New aliquots of the 4 pools were mailed to the University of Colorado on 10/13/2021 for deeper sequencing. Data was retrieved on 11/09/2021
The four pools were mailed to the University of Colorado’s Genomics Core on 03/23/2021. Pools were ran on 03/30/21. Data uploaded 4/02/2021.
Use iProof Polymerase for this. We can play around with KAPA afterwards to see if we don’t need 2 taqs in house
Used this r-script to bind the Masterkey to the pool and mid plate map, this plate map, and the 2017 plate map to make this demux key
Sequencing Reports Nov 2021
Lane Summary (Pools 1 and 2) AHNYYMDRXY
Pool | Lane | PF Clusters | % of the | % Perfect | % One mismatch | Yield (Mbases) | % PF | % >= Q30 | Mean Quality |
---|---|---|---|---|---|---|---|---|---|
1 | 1 | 963,211,753 | 100 | 100 | NaN | 104,990 | 75.45 | 89.09 | 34.84 |
2 | 2 | 926,591,105 | 100 | 100 | NaN | 100,998 | 72.58 | 89.23 | 34.86 |
Lane Summary (Pools 3 and 4) BHNYW7DRXY
Pool | Lane | PF Clusters | % of the | % Perfect | % One mismatch | Yield (Mbases) | % PF | % >= Q30 | Mean Quality |
---|---|---|---|---|---|---|---|---|---|
3 | 1 | 972,876,446 | 100 | 100 | NaN | 106,044 | 76.2 | 89.69 | 34.95 |
4 | 2 | 918,555,590 | 100 | 100 | NaN | 100,123 | 71.95 | 88.79 | 34.79 |
Sequencing Reports April 2021
Flowcell Summary (Pools 1 and 2)
Clusters (Raw) | Clusters(PF) | Yield (MBases) |
---|---|---|
1,276,674,048 | 821,869,647 | 89,584 |
Lane Summary (Pools 1 and 2)
Pool | Lane | PF Clusters | % of the | % Perfect | % One mismatch | Yield (Mbases) | % PF | % >= Q30 | Mean Quality |
---|---|---|---|---|---|---|---|---|---|
1 | 1 | 416,256,593 | 100.00 | 100.00 | NaN | 45,372 | 65.21 | 86.76 | 34.40 |
2 | 2 | 405,613,054 | 100.00 | 100.00 | NaN | 44,212 | 63.54 | 86.89 | 34.42 |
Flowcell Summary (Pools 3 and 4)
Clusters (Raw) | Clusters(PF) | Yield (MBases) |
---|---|---|
1,276,674,048 | 909,753,754 | 99,163 |
Lane Summary (Pools 3 and 4)
Pool | Lane | PF Clusters | % of the | % Perfect | % One mismatch | Yield (Mbases) | % PF | % >= Q30 | Mean Quality |
---|---|---|---|---|---|---|---|---|---|
3 | 1 | 482,619,189 | 100.00 | 100.00 | NaN | 52,605 | 75.61 | 89.39 | 34.89 |
4 | 2 | 427,134,565 | 100.00 | 100.00 | NaN | 46,558 | 66.91 | 87.90 | 34.62 |
Reagents and Ordering
- EcoR1 (20,000 units/ml)
- MseI (10,000 units/ml)
- T4 DNA ligase buffer (400,000 units/ml)

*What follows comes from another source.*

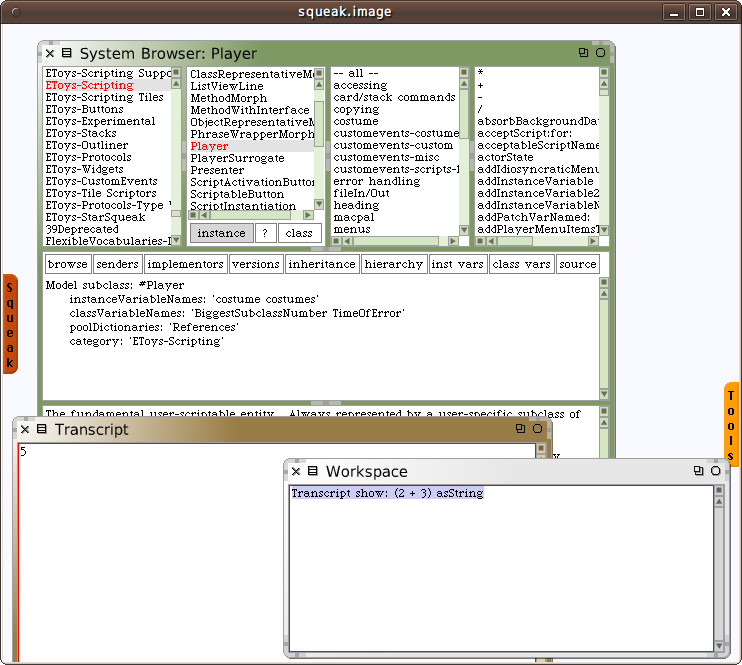Open the Workspace window menu icon

click(312, 471)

- DNA polymerase (BioRad iProof or KAPA HiFi)
- BSA (1 mg/ml)-We have this in 20 mg/ul
- 1 M NaCl-We have this at 5M
- DMSO
- EcoR1 adaptors (We need 1 uM MIDed in plates)
- Mse1 Adaptors (10 uM stock probably need to dilute from 100 uM)
- IIllpcr2 (10 uM working)
- Illpcr1 (10 uM working)
- Pool of above 2 primers (5 uM working of each)
Original SOP
Normalize templates
Use plate reader to quantify templates
Normalize to between 20 ng/ul and 150 ng/ul
2017 alfalfa: Transfer to conical pcr plates. Normalize on nimbus to 100 ng/ul in 30 ul.
Illumina Primer Pooling
Add 900 ul std TE to 5 tubes
Add 50 ul of both Illpcr1 and Illpcr2 to each tube
Seal, vortex, and spin tubes. You will need 2 tubes for this prep.
MseI oligo Annealing
Only needs to be done after first making working stock.
Add 1200 ul std TE to two 2 ml tubes.
Add 150 ul MseI1 to each tube
Add 150 ul Mse2 to each tube
Close, vortex, and spin down both tubes.
Heat to 95C for 5 minutes and allow to slowly cool to RT.
EcoRI plate 4 oligo Annealing
SpeedVac Stock Plate 7 and Stock Plate 8 to dry oligos
Resuspend with 20 ul H2O and 60 ul std TE to avoid over saturating with Tris and EDTA to create 25 uM stocks.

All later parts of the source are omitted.